Of course I haven't tested this code as I don't have the context
modules.

2. I don't know if more than one message can be delivered in the same
   instance. If yes, than your code will not work, and neither will the
   code above as, the message instance variable is never cleared. So the
   next getMsg will be happy to deliver the previous one.
   You would have to clear it when returning this one.
Like I said above, in reality I have a dict not just a simple variable.
    def getMsg(self):
        with self._cv:
            while !self.message
                self._cv.wait()
            msg = self.message
            self.message = None
            return msg

3. If the messages come in faster than they can be processed some will
   be lost as they will overwrite the previous one in the self.message
   variable. The solution is to use a threading.Queue to transfer the
   messages from one thread to the other. This also saves you the hassle
   of doing your own synchronisation like above.
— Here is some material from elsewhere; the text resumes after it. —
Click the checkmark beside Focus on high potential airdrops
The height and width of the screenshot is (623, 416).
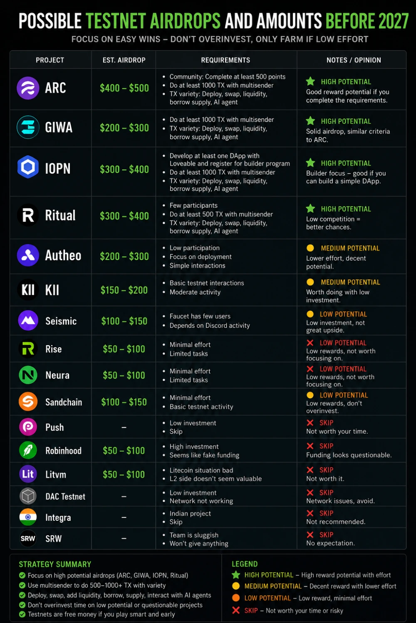[x=22, y=575]
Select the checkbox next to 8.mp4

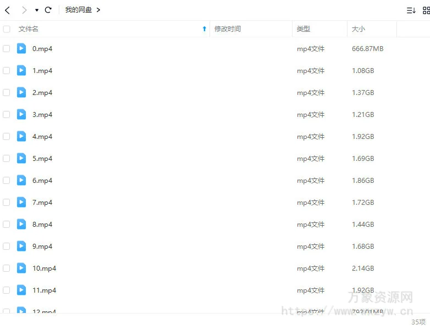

If you are not familiar
   with synchronising multithreaded applications it is very easy to make
   errors and even if you are it is quite easy to do them wrong. I have
   been involved in distributed programming courses at university level
   and I have seen many errors in this area.
I used a dict because the API can also be setup to be async and use callbacks, so I had to be able to
access the msgs directly and quickly.